Feeling depressed about psoriasis is tricky because as we all know there is no cure for psoriasis. If someone could wave a magic wand and rid you of this disease then this is likely to be an effective cure for your low mood. Sadly there is no magic wand (or cream or tablet) to cure your skin so what can you do instead?

The symptoms of depression can be treated using anti-depressant medication and/or a psychological therapy. However a treatment that only aimed to improve the symptoms of depression would miss the bigger picture. It would be hard to treat depression without tackling the root cause: psoriasis. It is a Catch 22 situation because we know that treating psoriasis is not so easy. Perhaps equally important is to learn to cope with psoriasis so that it has less of an impact on your mood. If you can’t get rid of it then you need to learn how to live with it. How well you cope with this condition can determine how happy and fulfilled your life is. Learning to identify negative or unhelpful thoughts, changing behaviour and relaxation may be the tools to coping. Look out for tips relating to these strategies in future posts.

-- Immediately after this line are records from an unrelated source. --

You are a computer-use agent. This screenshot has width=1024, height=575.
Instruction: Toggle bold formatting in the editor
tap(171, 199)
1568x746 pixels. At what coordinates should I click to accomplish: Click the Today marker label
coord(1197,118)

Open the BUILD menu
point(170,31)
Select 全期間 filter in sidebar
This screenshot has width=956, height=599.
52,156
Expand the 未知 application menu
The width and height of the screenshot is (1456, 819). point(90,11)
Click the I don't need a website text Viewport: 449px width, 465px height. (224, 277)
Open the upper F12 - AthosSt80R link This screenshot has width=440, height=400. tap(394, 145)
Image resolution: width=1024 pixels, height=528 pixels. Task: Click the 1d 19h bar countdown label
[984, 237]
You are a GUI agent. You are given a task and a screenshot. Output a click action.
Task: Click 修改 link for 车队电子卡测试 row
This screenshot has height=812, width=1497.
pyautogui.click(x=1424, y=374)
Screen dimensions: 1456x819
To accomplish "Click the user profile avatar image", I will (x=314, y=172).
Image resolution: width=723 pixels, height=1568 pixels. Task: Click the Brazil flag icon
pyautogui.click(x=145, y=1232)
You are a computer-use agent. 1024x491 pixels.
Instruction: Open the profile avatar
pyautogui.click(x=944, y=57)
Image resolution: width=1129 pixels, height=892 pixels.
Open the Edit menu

If you have read the list of symptoms above and think that you are depressed then please visit your GP to discuss treatment options.

* Taken from the DSM IV – The Diagnostic and Statistical Manual of Mental Disorders- Fourth Edition (American Psychiatric Association, 1994) – the current reference used by mental health professionals and physicians to diagnose mental disorders.

Reference

Esposito M, Saraceno R, Giunta A, Maccarone M, Chimenti S:An Italian Study on Psoriasis and Depression.Dermatology 2006;212:123-127

Psoriasis and Stress

It’s usually taken as read that stress makes psoriasis worse but in actual fact there is very little research evidence to suggest that this is the case. To date no-one has been able to track stressful life events in a large enough group of people with psoriasis to see whether an increase in their symptoms followed on from an increase in stress. A recent study by Berg et al (2008) used daily diaries to try and link stress to psoriasis flare-ups. They found no pattern between the two factors.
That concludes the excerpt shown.